III.Un pessimisme sur la nature humaine et sa finitude pourrait amener à penser que le temps est déjà perdu d’avance , car inarrêtable, irréversible. Il ne nous appartient pas, et on ne peut échapper à la fuite du temps. Le « Ô temps suspend ton vol » de Lamartine est bien vain.

Mais, là encore, croire que tout est perdu, c’est en rester à une approche quantitative du temps. Car ce qui fait qu’une vie est réussie, ce n’est pas sa longueur mais son contenu. Si elle est pleine, elle peut s’arrêter . Cf Epicure, Montaigne Donc, c’est en terme de qualité qu’il faut penser le rapport au temps, non en termes de quantité. Et, c’est d’ailleurs ainsi que nous vivons le temps : une heure n’est une heure que sur l’horloge, au bureau ou à l’usine, car pour moi elle peut être une éternité si j’attends, je souffre ou m’ennuie, mais elle peut être une seconde si je suis passionnément occupé, joyeuse . Mais dès lors il faut s’interroger sur ce qui fait la valeur d’une existence.

Mais si les valeurs sont celles du travail, il est clair qu’on ne peut avoir l’impression de perdre réellement son temps au travail , ni même dans son loisir, dominé par le travail. Mais, si on considère que la valeur est autre : ce qui est conforme à la nature de l’homme comme être pensant, on ne peut que perdre son temps (Bergson, Nietzsche) si aliénation , contrainte, consommation et non œuvres, créations, nourritures spirituelles, travail de prise de conscience.

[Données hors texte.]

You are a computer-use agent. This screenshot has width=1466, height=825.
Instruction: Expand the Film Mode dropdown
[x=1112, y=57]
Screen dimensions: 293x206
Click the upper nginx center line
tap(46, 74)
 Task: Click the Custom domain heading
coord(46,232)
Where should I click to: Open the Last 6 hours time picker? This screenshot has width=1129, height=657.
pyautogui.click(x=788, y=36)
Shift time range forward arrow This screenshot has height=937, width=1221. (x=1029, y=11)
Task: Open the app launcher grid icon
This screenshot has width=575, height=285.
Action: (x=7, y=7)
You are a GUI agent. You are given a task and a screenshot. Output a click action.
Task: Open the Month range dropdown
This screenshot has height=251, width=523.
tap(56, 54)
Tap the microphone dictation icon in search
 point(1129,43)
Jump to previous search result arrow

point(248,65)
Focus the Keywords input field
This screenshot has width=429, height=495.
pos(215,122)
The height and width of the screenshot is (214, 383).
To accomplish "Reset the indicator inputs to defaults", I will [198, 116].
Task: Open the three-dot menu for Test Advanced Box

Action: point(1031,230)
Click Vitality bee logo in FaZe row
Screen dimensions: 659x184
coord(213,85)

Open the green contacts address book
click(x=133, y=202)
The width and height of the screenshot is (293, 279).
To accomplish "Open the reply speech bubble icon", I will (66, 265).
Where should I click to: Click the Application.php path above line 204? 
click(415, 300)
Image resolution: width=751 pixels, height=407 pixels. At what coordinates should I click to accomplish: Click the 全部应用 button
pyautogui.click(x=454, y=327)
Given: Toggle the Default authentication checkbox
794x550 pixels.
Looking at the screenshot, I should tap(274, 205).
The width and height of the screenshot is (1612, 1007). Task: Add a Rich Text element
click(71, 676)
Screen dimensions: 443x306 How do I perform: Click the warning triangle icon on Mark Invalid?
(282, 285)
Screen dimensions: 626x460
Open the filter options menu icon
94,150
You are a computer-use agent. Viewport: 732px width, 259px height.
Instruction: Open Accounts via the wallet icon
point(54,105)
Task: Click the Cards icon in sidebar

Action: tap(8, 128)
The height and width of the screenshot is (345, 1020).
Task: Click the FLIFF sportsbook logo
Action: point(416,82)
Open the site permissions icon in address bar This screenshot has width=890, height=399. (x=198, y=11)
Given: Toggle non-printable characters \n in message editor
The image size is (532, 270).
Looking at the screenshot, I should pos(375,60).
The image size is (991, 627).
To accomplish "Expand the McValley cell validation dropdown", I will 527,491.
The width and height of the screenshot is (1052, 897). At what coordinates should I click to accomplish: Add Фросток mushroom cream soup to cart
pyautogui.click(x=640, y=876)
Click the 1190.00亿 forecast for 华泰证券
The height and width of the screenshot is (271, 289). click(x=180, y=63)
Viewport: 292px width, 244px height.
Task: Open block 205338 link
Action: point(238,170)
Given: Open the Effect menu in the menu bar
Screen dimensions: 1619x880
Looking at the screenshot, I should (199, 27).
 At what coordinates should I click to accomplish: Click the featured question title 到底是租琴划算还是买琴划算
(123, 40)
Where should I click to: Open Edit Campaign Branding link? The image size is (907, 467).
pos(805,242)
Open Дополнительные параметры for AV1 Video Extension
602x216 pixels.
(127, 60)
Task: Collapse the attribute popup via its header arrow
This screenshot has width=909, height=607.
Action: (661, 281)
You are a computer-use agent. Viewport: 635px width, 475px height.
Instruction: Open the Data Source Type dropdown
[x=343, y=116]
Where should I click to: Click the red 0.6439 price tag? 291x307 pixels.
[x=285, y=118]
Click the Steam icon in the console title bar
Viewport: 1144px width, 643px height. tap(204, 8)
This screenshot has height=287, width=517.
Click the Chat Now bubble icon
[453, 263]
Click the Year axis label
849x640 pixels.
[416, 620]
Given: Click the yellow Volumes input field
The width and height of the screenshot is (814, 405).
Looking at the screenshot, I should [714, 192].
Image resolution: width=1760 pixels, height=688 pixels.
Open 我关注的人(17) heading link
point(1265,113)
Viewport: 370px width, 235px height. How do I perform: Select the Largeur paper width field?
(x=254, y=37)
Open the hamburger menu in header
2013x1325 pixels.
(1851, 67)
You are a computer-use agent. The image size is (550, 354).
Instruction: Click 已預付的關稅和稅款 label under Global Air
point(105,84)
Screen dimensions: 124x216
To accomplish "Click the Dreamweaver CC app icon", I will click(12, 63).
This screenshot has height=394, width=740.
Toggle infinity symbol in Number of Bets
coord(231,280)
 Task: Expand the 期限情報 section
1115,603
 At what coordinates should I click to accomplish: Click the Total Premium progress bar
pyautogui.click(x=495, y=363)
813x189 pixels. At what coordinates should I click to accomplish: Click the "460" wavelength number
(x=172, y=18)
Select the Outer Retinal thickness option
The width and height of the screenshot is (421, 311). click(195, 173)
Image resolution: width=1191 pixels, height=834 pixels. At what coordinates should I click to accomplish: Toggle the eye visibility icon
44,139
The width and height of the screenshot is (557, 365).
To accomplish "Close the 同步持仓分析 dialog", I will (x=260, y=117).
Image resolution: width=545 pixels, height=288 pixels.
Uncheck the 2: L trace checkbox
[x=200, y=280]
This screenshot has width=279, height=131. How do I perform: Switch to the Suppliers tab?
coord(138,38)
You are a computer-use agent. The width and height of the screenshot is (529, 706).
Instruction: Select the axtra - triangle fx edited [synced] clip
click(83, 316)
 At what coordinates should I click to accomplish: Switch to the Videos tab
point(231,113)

Mais peut-on ne pas souscrire aux valeurs collectives de notre société ? La valeur du temps ne dépend pas que de nous ,elle dépend aussi des autres. Et, de toute façon, comme le dit Arendt, libérer une société fondée sur le travail du travail est périlleux : crise des valeurs ! et peut-être que, finalement, l’homme préfère foncièrement perdre son temps dans le divertissement, comme le dit Pascal et le travail en est un en ce sens.